---------- Records to use ----------

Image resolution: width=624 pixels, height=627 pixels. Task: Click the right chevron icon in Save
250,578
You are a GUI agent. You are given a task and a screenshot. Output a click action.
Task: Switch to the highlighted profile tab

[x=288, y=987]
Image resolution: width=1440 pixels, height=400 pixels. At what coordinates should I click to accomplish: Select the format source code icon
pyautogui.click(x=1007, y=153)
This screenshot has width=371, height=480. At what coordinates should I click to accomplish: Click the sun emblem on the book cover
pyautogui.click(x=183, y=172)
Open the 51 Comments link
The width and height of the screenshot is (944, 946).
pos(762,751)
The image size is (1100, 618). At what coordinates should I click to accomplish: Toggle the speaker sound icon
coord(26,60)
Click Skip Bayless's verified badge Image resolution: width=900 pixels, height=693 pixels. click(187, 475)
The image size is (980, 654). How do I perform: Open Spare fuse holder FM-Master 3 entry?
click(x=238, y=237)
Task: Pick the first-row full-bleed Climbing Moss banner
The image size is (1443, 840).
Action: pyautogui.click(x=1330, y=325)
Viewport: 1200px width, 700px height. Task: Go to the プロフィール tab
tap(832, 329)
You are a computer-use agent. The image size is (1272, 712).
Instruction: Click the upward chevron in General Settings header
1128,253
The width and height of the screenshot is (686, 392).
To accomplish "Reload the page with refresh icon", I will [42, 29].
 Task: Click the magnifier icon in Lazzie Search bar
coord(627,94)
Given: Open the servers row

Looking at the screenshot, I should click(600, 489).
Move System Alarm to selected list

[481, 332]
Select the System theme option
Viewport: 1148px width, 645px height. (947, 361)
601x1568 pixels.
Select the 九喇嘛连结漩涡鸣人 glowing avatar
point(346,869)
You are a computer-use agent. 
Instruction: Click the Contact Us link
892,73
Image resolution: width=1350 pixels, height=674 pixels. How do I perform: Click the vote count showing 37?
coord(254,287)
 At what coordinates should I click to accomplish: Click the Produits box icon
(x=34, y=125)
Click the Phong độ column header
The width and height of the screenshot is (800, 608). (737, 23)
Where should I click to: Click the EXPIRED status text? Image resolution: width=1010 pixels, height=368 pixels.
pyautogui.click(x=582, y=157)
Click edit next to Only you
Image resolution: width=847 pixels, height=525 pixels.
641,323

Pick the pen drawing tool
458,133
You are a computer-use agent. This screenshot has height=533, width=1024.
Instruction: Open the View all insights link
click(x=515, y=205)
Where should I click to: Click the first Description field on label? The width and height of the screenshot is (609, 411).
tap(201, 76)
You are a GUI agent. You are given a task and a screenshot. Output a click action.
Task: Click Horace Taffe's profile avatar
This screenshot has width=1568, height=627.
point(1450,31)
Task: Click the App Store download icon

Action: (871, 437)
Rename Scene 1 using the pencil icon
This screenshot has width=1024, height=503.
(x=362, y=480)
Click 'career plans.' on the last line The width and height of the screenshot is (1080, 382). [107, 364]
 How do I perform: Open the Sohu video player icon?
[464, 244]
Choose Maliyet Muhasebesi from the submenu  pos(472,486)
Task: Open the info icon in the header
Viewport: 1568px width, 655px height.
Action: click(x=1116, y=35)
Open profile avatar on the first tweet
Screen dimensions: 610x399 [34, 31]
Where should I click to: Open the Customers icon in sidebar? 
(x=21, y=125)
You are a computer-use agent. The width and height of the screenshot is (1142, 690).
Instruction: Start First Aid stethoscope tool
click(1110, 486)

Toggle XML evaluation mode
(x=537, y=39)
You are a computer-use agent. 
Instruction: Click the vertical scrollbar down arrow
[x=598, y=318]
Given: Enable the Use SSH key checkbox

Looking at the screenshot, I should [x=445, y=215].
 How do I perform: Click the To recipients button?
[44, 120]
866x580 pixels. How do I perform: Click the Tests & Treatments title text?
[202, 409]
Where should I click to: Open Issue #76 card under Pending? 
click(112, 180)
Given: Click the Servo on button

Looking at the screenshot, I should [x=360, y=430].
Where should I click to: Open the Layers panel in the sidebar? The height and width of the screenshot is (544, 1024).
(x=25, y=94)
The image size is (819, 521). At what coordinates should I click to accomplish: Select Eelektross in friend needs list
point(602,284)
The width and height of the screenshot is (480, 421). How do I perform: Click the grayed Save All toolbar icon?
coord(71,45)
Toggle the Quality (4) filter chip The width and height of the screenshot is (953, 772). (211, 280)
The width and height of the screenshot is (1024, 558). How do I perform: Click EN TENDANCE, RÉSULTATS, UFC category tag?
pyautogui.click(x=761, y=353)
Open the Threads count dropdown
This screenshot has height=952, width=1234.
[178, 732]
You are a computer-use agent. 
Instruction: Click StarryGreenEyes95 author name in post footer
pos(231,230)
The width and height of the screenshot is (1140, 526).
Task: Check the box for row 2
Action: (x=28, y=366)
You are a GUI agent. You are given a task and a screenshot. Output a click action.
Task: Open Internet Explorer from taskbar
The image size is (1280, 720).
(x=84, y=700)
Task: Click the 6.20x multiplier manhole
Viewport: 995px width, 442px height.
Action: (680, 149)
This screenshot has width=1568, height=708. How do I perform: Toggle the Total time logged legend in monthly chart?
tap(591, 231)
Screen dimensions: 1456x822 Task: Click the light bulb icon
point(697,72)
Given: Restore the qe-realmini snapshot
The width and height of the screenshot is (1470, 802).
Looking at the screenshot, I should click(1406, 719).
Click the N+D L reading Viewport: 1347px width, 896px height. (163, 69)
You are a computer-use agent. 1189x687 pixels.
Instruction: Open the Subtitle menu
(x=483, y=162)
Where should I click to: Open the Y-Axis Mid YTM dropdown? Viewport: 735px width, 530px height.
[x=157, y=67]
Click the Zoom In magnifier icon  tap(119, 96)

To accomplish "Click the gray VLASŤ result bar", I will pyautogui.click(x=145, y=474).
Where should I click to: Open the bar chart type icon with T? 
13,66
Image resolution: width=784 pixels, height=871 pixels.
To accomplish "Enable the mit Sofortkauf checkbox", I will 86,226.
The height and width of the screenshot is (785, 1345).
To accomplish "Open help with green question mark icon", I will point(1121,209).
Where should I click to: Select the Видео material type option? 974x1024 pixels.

----------

# How to complete this task
Show all lines from the data above in which the word "will" appears.

# Solved exercise
To accomplish "Reload the page with refresh icon", I will [42, 29].
To accomplish "Click the gray VLASŤ result bar", I will pyautogui.click(x=145, y=474).
To accomplish "Enable the mit Sofortkauf checkbox", I will 86,226.
To accomplish "Open help with green question mark icon", I will point(1121,209).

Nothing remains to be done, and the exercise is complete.